M E L I T A
These amiable efforts were far more exalted than the turbulent, tumultuous intervals of LongNight and its disastrous touches; she nodded in rhythm to her hums at the information
She’d been hoping to gain more information about the upcoming festival – the Rift had no happy celebrations except the latest night’s survival, and Helovia had been content, beautiful, in those sparse moments before the end. “Do you know what we’re honoring?” She asked anyway, even if Phoebe remained uncertain; the depths of her gilded gaze settling on the girl briefly, before attending her attention back to stems, leaves, and blooms. Honeysuckle was contentment and loyalty, constancy through storms and tempests. Daffodils were renewal, resurgence, the sprigs of spring after winter’s frigid touches. Lilies were ardency and fervency, deep-rooted passion draped in orange, cheer adorned in yellow. Love, no matter the reaches, curled and pearled in yarrow.
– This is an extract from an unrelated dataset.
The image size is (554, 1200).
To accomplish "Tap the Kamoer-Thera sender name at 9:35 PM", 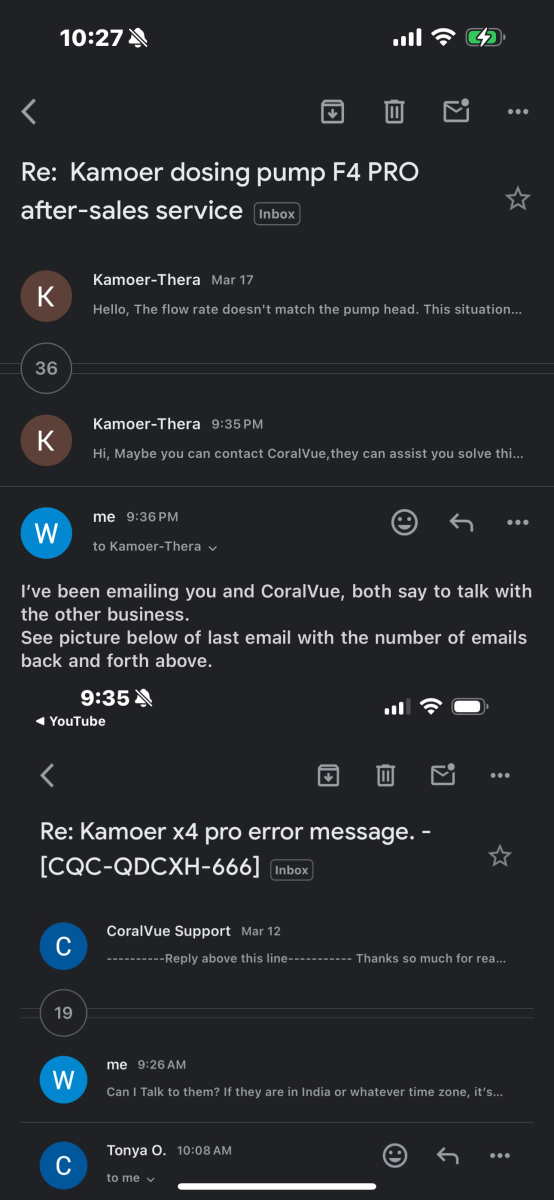I will 146,424.
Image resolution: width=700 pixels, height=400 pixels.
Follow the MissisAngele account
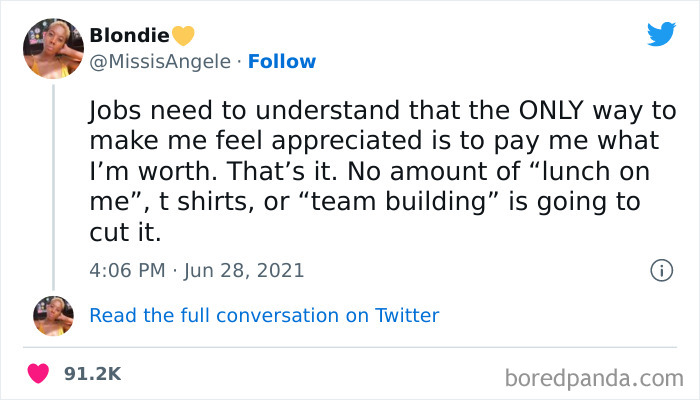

Her eyes floated to each, clucking with her tongue as she attempted to decide which she’d pick for the first crown, for the diadem and tiara stretching over skulls and craniums. “Sounds perfect,” she proffered back, grin restored, as her hands reached for honeysuckle and yarrow, clutching hold of the stems and beginning to weave them in place, as if she’d done this for her entire life.
The honeybee girl tried not to cry at the incoming of feelings, at the whistling memories coiling their into her mind, all at once, beatific and wondrous, segments of a better time, of a better place, before the bitterness, the nightmares, the horror crawled in and burrowed its way into her core. She blinked rapidly, fought them away; and recalled a sweet little girl placing whatever blossoms she could in her hair.